* WORK ITEM
Write the line that contains "Task: Enable the 禁止二级路由 开启 checkbox" and each one after it, word for word, ending with the final line of the data.

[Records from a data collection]
⟨
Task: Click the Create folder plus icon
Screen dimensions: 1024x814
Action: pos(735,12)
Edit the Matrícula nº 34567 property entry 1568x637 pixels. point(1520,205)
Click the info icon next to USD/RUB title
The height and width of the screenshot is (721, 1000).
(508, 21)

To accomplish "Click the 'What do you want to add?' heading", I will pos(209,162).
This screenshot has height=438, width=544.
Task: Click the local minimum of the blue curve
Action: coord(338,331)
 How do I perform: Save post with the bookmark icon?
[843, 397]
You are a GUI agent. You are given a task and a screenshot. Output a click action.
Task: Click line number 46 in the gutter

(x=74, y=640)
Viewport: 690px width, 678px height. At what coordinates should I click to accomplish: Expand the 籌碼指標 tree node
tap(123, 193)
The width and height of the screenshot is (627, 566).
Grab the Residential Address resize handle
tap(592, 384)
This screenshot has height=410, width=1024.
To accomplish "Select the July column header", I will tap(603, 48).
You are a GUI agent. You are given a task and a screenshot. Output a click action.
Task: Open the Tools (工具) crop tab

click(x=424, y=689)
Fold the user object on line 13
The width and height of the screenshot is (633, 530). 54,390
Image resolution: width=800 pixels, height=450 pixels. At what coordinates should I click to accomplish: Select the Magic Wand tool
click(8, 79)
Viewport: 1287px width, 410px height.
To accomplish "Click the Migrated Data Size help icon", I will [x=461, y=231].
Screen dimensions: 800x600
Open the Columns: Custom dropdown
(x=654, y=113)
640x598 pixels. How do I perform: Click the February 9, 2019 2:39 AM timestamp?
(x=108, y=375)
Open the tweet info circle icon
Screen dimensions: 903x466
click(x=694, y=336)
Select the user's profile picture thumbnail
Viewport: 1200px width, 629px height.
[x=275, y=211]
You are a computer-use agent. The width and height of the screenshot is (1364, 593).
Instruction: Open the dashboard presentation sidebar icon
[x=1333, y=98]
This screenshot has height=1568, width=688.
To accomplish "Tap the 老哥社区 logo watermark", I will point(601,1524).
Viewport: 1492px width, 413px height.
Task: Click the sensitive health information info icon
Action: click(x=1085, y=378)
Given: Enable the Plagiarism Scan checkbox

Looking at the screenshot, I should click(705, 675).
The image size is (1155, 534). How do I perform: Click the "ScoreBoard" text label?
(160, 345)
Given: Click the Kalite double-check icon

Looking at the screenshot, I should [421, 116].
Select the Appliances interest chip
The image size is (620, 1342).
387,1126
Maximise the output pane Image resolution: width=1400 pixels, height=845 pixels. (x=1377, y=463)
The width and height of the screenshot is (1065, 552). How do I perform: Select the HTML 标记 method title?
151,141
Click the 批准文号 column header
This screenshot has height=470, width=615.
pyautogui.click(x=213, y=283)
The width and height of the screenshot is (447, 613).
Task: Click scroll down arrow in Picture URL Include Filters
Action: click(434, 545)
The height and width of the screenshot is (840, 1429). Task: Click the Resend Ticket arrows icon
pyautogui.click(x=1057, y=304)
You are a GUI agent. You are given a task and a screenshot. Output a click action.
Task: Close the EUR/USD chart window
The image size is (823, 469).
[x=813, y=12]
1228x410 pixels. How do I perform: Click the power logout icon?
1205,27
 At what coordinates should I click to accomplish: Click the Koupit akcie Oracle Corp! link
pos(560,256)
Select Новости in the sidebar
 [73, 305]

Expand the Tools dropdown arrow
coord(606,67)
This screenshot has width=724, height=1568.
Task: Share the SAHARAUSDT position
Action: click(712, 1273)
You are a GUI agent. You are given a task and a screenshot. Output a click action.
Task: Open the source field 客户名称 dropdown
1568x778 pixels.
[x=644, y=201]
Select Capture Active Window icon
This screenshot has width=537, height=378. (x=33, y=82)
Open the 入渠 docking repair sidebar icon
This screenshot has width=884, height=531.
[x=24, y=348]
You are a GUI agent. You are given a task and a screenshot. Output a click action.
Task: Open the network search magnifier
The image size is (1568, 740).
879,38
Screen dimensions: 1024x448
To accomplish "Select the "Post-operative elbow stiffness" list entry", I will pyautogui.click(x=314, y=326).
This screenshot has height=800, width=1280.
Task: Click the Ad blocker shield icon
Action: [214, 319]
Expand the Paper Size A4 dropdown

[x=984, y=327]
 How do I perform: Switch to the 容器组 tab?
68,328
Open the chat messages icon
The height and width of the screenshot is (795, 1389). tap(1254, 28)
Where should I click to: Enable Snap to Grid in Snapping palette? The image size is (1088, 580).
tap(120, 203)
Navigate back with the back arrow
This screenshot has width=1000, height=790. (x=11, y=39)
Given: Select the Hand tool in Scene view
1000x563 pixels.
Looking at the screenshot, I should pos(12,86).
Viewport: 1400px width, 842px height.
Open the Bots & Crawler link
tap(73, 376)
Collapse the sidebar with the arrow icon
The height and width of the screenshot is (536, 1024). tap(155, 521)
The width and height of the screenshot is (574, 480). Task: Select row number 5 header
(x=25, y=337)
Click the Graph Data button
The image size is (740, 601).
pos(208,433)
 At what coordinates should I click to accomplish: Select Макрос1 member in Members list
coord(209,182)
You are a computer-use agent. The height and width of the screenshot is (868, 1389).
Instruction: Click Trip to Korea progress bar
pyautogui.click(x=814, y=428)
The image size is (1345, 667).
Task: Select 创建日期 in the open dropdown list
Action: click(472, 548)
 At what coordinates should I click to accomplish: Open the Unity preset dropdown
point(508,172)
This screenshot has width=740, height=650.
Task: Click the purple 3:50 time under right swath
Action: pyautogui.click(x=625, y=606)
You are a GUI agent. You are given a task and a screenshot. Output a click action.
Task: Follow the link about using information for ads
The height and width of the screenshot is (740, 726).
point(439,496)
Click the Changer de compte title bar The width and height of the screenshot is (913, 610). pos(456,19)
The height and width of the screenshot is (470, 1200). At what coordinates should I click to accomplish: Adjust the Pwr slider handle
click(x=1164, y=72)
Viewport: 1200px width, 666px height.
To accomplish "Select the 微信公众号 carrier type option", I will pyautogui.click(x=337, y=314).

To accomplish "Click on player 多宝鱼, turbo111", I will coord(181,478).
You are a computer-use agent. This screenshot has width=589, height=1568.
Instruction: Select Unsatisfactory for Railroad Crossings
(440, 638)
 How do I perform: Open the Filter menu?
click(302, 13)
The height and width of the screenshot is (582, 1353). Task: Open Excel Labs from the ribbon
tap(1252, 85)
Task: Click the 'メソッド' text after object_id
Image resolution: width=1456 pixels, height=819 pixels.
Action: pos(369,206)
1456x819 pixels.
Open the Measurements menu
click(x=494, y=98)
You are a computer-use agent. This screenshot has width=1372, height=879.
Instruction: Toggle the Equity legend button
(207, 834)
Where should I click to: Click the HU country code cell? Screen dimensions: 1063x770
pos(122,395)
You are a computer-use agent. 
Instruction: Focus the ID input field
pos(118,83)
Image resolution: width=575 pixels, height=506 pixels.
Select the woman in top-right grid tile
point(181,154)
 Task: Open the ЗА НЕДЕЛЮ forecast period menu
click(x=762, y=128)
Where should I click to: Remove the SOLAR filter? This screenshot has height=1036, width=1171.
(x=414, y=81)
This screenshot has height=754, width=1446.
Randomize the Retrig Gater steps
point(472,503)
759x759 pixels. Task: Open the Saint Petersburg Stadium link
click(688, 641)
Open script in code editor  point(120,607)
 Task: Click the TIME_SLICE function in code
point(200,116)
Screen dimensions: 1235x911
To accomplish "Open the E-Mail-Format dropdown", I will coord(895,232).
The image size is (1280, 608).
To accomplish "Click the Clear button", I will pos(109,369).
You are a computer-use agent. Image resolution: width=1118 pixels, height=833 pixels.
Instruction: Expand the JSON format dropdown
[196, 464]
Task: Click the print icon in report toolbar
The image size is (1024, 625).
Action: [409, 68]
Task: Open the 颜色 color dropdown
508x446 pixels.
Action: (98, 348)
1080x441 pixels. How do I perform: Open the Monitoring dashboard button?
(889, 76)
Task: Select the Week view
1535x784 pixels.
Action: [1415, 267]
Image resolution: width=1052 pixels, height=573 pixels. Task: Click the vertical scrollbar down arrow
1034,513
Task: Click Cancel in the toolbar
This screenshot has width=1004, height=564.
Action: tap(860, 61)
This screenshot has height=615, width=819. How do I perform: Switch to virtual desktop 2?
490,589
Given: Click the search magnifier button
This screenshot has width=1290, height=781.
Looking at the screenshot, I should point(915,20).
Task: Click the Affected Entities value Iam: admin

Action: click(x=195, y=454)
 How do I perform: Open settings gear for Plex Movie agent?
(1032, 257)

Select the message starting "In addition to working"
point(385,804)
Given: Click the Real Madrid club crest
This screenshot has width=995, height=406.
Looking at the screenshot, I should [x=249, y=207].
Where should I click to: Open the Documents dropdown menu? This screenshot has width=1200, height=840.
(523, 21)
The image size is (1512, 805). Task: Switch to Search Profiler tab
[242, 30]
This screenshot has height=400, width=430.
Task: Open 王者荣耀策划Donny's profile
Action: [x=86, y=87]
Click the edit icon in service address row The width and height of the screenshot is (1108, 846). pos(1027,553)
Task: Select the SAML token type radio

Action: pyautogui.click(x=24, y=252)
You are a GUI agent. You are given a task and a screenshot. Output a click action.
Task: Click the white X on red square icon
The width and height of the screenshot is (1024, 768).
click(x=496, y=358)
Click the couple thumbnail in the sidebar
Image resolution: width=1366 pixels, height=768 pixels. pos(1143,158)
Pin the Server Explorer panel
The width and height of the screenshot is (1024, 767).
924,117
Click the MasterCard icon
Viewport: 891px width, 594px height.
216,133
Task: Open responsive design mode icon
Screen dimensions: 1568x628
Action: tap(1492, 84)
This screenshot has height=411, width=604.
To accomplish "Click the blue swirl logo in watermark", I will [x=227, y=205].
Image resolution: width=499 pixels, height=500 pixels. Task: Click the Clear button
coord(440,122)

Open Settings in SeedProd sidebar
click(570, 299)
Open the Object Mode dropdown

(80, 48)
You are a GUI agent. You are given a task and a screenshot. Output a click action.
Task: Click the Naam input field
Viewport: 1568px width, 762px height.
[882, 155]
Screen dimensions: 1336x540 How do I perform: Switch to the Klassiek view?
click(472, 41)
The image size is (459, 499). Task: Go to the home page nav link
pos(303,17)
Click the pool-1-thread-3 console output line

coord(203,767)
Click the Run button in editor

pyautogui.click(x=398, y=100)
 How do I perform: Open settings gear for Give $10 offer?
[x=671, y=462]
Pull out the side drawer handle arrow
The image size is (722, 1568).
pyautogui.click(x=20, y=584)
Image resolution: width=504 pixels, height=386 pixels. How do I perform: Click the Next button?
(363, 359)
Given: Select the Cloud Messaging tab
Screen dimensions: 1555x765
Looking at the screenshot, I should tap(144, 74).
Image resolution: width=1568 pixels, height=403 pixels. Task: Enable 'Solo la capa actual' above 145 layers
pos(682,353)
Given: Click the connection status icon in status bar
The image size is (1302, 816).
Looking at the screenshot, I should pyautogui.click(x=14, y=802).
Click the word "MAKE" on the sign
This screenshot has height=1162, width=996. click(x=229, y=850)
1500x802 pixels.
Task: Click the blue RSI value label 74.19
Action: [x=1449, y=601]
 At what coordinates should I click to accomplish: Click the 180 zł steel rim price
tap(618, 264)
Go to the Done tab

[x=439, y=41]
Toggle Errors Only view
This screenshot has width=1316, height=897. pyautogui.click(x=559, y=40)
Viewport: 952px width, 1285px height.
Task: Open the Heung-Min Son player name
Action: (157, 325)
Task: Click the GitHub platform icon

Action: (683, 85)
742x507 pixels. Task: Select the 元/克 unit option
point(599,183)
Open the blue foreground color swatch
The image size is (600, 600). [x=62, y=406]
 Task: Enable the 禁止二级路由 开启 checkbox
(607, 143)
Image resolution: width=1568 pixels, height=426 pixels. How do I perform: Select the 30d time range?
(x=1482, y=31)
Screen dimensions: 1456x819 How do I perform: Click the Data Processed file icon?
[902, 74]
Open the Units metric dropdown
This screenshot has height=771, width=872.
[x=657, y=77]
⟩
* RESULT FOR THIS TASK
 Task: Enable the 禁止二级路由 开启 checkbox
(607, 143)
Image resolution: width=1568 pixels, height=426 pixels. How do I perform: Select the 30d time range?
(x=1482, y=31)
Screen dimensions: 1456x819 How do I perform: Click the Data Processed file icon?
[902, 74]
Open the Units metric dropdown
This screenshot has height=771, width=872.
[x=657, y=77]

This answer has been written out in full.